- _Directions_:
Copy the records from the line with "How do I perform: Enable the 连接到这个网络 option?" to the line with "click(x=61, y=27)", replacing "Listener Details" with "Listener Settings" and leaving everything else unchanged.

— start —

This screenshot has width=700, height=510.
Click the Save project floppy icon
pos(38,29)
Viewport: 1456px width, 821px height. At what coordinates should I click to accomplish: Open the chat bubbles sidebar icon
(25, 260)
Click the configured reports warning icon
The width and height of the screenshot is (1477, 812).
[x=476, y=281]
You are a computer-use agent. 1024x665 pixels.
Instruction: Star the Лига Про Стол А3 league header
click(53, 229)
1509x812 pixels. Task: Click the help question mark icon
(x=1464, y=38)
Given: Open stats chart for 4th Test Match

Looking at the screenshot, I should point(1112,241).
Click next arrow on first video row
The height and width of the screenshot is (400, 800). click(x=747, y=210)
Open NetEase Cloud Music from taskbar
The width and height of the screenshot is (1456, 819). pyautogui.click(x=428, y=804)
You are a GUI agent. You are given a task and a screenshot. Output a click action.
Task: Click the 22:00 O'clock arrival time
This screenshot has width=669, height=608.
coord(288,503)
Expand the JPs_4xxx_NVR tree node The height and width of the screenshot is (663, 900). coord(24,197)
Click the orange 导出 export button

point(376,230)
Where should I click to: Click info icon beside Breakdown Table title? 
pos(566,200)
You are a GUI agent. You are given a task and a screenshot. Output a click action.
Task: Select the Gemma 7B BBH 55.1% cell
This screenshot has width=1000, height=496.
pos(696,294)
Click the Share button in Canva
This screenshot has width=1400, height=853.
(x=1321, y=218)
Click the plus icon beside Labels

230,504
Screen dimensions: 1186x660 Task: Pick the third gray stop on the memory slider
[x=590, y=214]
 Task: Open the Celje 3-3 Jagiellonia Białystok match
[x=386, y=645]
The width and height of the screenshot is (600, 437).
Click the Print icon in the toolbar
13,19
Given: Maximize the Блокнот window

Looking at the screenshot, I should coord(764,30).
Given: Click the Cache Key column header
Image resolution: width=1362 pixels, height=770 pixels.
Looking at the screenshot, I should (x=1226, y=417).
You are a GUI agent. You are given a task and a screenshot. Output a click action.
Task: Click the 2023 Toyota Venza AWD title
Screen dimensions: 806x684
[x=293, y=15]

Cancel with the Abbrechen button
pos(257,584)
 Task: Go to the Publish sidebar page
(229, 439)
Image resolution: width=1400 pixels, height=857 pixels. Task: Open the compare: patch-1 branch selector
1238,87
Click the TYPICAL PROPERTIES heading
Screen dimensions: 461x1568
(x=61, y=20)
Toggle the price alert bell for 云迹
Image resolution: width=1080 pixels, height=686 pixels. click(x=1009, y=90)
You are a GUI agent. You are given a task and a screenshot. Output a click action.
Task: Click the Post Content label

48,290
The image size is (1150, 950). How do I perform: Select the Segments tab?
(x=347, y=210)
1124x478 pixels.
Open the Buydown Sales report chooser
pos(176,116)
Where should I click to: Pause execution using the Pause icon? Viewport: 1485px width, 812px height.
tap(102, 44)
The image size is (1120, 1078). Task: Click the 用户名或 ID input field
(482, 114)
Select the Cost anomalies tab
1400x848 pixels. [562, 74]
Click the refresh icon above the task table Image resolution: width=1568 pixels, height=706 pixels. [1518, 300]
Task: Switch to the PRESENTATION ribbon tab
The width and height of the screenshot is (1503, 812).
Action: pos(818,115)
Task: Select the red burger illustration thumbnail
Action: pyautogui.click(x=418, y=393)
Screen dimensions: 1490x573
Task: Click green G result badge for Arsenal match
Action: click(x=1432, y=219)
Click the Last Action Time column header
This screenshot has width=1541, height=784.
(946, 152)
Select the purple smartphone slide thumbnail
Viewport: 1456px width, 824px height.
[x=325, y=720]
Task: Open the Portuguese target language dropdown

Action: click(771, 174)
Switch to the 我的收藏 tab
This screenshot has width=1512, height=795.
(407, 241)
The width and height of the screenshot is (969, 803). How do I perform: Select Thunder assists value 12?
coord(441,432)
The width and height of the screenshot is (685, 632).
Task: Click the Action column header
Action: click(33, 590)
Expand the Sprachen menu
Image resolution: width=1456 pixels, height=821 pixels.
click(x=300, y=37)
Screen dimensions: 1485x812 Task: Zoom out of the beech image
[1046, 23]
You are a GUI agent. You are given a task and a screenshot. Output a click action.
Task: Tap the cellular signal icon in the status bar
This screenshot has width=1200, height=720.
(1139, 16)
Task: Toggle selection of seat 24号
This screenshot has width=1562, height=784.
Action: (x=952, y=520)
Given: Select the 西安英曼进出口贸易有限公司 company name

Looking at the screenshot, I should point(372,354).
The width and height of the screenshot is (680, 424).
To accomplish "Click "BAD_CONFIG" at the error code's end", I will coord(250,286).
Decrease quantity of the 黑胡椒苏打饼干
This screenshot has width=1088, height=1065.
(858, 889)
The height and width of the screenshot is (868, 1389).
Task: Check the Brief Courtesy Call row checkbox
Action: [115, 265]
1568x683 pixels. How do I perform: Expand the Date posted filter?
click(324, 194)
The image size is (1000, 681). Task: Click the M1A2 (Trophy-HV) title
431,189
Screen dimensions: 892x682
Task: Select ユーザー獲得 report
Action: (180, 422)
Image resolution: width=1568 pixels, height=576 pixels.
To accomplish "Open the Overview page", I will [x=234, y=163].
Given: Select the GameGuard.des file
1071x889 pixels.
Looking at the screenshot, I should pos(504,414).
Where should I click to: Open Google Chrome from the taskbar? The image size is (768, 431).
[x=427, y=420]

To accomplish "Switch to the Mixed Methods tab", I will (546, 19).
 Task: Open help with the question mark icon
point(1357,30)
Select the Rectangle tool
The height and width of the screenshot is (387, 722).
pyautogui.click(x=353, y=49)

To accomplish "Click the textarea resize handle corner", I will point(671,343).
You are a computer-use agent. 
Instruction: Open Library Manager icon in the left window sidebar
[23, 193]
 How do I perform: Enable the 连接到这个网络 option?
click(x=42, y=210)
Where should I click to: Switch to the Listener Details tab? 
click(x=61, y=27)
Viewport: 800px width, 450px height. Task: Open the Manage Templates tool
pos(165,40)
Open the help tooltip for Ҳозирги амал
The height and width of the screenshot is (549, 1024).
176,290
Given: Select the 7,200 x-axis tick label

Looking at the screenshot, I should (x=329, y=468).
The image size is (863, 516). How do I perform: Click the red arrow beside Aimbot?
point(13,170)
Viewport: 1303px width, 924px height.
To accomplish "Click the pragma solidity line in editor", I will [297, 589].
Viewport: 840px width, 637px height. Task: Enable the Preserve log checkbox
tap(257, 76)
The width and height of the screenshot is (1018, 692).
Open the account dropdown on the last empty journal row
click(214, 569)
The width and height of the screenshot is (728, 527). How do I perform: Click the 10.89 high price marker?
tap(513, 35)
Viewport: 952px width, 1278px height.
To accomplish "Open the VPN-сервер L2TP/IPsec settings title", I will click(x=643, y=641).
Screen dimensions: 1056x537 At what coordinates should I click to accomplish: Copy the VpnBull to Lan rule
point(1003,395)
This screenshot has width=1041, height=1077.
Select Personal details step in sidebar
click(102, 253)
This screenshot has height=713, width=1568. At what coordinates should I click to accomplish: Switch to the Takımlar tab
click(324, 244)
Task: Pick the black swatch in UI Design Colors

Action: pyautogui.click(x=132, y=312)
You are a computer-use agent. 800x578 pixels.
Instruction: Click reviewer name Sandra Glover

— end —

- _Solution for this exercise_:
 How do I perform: Enable the 连接到这个网络 option?
click(x=42, y=210)
Where should I click to: Switch to the Listener Settings tab? 
click(x=61, y=27)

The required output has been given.